What is required => The lines wanted are those in the data below that include "completa".

Dataset =>
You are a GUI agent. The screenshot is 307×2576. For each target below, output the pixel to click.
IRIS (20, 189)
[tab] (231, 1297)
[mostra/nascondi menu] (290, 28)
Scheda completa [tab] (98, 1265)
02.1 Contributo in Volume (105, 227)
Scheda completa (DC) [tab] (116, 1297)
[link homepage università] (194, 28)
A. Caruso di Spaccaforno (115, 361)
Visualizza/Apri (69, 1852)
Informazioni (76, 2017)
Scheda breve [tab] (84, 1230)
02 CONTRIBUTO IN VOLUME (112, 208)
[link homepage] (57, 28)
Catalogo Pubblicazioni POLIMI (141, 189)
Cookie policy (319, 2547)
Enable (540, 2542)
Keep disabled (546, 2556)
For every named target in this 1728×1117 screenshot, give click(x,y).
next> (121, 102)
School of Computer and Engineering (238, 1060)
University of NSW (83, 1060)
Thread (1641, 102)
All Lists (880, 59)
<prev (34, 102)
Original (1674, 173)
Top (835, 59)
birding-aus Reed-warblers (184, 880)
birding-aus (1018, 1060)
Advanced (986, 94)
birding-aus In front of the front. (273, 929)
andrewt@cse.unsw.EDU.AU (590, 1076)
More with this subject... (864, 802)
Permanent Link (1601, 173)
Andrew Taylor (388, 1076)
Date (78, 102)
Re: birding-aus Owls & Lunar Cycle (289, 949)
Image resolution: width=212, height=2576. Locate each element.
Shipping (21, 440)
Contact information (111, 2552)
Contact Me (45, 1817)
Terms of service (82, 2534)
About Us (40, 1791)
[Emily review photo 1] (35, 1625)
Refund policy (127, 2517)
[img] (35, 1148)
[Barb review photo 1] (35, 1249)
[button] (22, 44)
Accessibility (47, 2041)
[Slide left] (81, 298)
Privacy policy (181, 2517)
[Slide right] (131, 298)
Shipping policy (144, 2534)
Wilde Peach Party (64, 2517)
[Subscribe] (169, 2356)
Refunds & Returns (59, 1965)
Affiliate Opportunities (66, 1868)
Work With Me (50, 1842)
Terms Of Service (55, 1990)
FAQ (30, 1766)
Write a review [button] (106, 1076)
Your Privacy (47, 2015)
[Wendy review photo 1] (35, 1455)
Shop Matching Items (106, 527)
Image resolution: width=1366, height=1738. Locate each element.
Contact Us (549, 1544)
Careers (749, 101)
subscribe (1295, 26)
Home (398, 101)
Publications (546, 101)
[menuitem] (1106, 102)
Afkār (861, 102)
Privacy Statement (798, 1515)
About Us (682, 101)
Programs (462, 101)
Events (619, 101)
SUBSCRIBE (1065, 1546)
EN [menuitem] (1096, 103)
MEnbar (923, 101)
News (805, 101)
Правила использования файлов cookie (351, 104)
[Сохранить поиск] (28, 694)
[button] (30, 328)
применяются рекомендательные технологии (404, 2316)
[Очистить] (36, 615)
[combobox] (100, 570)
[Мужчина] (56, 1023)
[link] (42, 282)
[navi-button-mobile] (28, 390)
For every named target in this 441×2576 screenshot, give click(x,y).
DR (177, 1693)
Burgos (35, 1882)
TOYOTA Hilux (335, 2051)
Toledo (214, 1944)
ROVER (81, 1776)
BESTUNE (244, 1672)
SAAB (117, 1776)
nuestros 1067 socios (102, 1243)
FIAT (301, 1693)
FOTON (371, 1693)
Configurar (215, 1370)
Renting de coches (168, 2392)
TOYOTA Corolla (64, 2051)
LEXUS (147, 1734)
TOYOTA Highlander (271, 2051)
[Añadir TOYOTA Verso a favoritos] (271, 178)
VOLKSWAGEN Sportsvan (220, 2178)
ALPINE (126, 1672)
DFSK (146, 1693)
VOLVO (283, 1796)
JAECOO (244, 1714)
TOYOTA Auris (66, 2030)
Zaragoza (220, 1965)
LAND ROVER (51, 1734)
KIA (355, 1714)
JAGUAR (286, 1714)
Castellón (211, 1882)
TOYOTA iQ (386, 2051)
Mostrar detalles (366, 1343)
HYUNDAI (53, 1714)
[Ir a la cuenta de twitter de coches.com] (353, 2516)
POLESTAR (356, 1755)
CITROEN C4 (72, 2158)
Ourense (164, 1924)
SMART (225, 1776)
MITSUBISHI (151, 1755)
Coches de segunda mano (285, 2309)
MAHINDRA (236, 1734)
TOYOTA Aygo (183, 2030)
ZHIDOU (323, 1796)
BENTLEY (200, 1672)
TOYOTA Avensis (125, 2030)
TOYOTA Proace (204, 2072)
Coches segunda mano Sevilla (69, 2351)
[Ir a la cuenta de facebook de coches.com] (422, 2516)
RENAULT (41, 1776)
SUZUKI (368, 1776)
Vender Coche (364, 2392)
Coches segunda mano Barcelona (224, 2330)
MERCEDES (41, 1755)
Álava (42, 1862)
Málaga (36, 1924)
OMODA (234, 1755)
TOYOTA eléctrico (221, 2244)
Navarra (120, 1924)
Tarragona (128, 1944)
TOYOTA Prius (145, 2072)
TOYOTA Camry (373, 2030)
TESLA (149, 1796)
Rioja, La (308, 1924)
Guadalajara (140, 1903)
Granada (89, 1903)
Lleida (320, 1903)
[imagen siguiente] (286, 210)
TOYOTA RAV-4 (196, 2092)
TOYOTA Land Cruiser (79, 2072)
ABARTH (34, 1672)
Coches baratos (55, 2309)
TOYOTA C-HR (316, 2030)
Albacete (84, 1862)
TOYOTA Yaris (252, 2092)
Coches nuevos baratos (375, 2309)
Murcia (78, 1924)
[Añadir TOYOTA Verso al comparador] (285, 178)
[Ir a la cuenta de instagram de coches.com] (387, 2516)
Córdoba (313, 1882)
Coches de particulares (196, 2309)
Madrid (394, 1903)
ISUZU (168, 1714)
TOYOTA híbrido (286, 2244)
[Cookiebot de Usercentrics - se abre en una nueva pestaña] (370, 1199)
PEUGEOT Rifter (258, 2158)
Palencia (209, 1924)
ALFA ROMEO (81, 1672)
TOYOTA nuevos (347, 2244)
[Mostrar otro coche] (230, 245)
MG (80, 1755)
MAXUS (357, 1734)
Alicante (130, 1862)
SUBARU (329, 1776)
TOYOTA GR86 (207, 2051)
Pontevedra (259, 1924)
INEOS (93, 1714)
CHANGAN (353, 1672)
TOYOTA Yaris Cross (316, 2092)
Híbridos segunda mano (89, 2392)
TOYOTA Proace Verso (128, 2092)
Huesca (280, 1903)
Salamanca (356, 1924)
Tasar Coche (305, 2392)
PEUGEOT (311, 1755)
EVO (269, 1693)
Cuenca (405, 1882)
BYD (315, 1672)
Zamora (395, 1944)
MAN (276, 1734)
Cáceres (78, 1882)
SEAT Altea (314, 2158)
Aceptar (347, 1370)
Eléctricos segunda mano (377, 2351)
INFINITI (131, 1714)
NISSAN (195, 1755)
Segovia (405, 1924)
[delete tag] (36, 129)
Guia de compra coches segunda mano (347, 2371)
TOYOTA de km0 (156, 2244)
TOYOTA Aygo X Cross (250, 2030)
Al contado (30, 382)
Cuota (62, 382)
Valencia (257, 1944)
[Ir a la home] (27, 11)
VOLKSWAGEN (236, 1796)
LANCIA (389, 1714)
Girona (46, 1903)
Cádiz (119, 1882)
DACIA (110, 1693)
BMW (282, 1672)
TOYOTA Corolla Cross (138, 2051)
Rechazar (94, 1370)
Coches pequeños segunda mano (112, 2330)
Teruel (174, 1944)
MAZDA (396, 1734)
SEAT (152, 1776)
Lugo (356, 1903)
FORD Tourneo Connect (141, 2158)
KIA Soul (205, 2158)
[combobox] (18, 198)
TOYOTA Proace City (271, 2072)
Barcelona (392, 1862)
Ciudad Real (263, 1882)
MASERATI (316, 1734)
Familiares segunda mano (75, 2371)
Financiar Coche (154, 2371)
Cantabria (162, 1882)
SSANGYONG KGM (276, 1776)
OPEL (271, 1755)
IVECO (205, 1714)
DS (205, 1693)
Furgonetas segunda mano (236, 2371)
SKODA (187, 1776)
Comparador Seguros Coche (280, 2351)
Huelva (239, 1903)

Exercise response =>
Scheda completa [tab] (98, 1265)
Scheda completa (DC) [tab] (116, 1297)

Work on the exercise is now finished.